What it takes to log network metadata
Let's say it's 2001 and you wanted to gather some data for the sake of geolocation. Specifically, you wanted to take the 48-bit MAC addresses of wireless access points and associate them with GPS coordinates. Then, later, you could take reports of "I'm hearing these networks" and work backwards to guess the user's location.
What would you need to do this? Well, first, obviously, you need a GPS receiver with a way to connect to your computer. This is no big deal, since models with serial ports have existed for a few years. Next, you need to decode what it's saying to you. Again, this is no big deal, because it's almost certainly using something called NMEA, and that's documented. You just pay attention to a few "sentences" which include your location and cache the latest value.
So now you know where you are, but which networks are around? Well, for that, you need to listen to the raw packets flying around. You can't just run "tcpdump" on your interface, since that's only going to look at the higher level pseudo-Ethernet world. Instead, you need a Orinoco (then) or Lucent (later) card which can be put into monitor mode.

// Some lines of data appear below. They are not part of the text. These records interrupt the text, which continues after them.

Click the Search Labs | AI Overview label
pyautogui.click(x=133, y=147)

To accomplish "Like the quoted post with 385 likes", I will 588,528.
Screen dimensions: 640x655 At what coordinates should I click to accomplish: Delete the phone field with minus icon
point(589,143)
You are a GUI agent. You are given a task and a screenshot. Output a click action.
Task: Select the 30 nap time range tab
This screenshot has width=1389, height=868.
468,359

You also need to patch your driver to allow this sort of thing.
Switching this on gives you a firehose of data, assuming you know how to get to it. Fortunately, it's simple enough: you open a raw socket of type ETH_P_80211_RAW and just read() from it. You'll start getting packets.
The frames themselves aren't that difficult. The first byte tells you if it's a beacon, probe request, probe response, or data. A few bytes past that, you start getting MAC addresses: destination, source, and finally the network ID, which is what you actually want. You might throw away the meaningless ones such as those from unassociated clients.

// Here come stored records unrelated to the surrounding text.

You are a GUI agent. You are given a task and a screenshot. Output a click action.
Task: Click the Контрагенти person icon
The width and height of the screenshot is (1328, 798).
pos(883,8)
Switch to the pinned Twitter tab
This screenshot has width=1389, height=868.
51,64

Assuming you can keep up with both the GPS sentences and wireless packet spew, then you're in business. You can sock away a tuple of (network, lat, long) and go on with life. You might have to make it slightly more interesting down the road if you run into duplicates (very powerful networks? moving transmitters?), but you can "fix that in post".
About the only thing left is to make sure you change the channel on your card. Not all networks are going to be on channel 6, so you need to cycle through to see what else is out there. Running iwconfig or similar in a loop can do this.
It's really not that difficult. I did it as a proof of concept thing back in 2001. Back in those days, you could crank it up in lots of different locations (houses, businesses, etc.) and nothing would happen because most people hadn't discovered wireless yet.
That's it. That's all it takes to get the data you need to do this sort of thing. If you go into it saying you want location vs. network identifier data, then you write something which just gives you that and store it somewhere.
Fortunately, the metadata itself is relatively small. If you figure that a network ID is 48 bits, that's just 6 bytes. Then you have latitude and longitude values. I didn't get a whole lot of precision (and didn't really care too much), so my GPS listener would print things like "29 12 34 N 98 45 56 W" - degrees, minutes, and seconds. Even if you chose to store that as text for some reason, it's still only 22 characters at its longest ("89 59 59 N 179 59 59W"). Packing that down into some kind of binary encoding would shrink it even more.
No matter how you slice it, a single "hit" for a network is still only at most 28 bytes so far. Maybe you add the time and date that you saw it. Okay, we can express that as a nice 32 bit time_t until 2038, so add four more bytes. Now we're at 32 bytes and that seems like a good place to stop.
Even if you track a whole bunch of networks, or include duplicate hits for the same network in an attempt to figure out how "big" it is, it's still just not that much data.
Now, let's say you didn't want just the metadata from those frames, but actually wanted to see everything which went by. You could just write a few more lines of code to deliberately save it to disk. Or, you could just go get some program which already does this and just hang onto all of the output. There can be a lot of raw data flying around, so you'd need to go to some lengths to store that stuff for any period of time.
Remember that even in 2001, 802.11b was rated for 11 Mbps and could probably get 4-6 Mbps of effective throughput in good conditions. Do the math and you can see that 4000000 bits per second * 3600 seconds is about 1.6 GB, so you'd probably aim for 2 GB of space for each hour of "recording" you want to do. These days, you'd want far more.
As you can see, the storage needs would be completely different.
Given this, you'd think that given the actual presence of such a system, you could look at the resources it was given and then work backwards to see what the intent was. Small jobs don't need huge storage arrays.
Put another way, if you pulled over a car and saw a bottle of nitrous oxide in there, would you believe the driver's claims that they never race? If that's the case, what's up with all of the extra plumbing? You know they have to be up to something.